## Exercise brief
Report every line in the records below that holds the word "This".

(Collected data entries)

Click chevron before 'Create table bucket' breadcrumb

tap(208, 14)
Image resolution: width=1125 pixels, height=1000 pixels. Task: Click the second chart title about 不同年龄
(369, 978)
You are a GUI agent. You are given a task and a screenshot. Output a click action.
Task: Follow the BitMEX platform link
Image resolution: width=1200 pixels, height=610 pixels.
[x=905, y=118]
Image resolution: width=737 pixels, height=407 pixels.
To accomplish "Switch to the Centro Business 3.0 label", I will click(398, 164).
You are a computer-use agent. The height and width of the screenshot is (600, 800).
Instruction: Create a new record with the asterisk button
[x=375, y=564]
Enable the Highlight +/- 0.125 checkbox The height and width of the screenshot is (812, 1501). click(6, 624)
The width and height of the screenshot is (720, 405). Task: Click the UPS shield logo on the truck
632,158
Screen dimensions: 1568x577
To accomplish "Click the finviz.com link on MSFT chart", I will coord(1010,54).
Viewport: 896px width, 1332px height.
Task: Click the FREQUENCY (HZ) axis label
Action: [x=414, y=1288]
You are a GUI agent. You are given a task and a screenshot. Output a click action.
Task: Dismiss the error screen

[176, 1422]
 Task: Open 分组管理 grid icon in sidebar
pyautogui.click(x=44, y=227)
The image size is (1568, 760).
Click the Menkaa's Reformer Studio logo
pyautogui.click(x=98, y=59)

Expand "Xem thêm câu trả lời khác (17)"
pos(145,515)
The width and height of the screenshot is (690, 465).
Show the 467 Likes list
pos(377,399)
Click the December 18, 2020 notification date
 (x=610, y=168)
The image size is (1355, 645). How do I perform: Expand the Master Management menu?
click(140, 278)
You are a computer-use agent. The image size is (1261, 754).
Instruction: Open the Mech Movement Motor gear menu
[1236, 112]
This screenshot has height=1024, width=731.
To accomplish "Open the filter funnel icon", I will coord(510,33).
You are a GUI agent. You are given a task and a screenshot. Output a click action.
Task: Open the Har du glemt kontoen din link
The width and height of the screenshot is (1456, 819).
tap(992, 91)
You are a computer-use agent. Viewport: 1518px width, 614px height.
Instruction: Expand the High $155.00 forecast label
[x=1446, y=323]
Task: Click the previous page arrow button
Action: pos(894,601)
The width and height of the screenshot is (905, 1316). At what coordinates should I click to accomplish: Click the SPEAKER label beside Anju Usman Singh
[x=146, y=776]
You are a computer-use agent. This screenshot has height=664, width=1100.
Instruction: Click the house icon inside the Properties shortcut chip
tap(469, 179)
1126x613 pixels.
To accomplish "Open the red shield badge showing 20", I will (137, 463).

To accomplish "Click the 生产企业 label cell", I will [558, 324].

## Answer to the exercise
This screenshot has height=1024, width=731.
You are a computer-use agent. This screenshot has height=664, width=1100.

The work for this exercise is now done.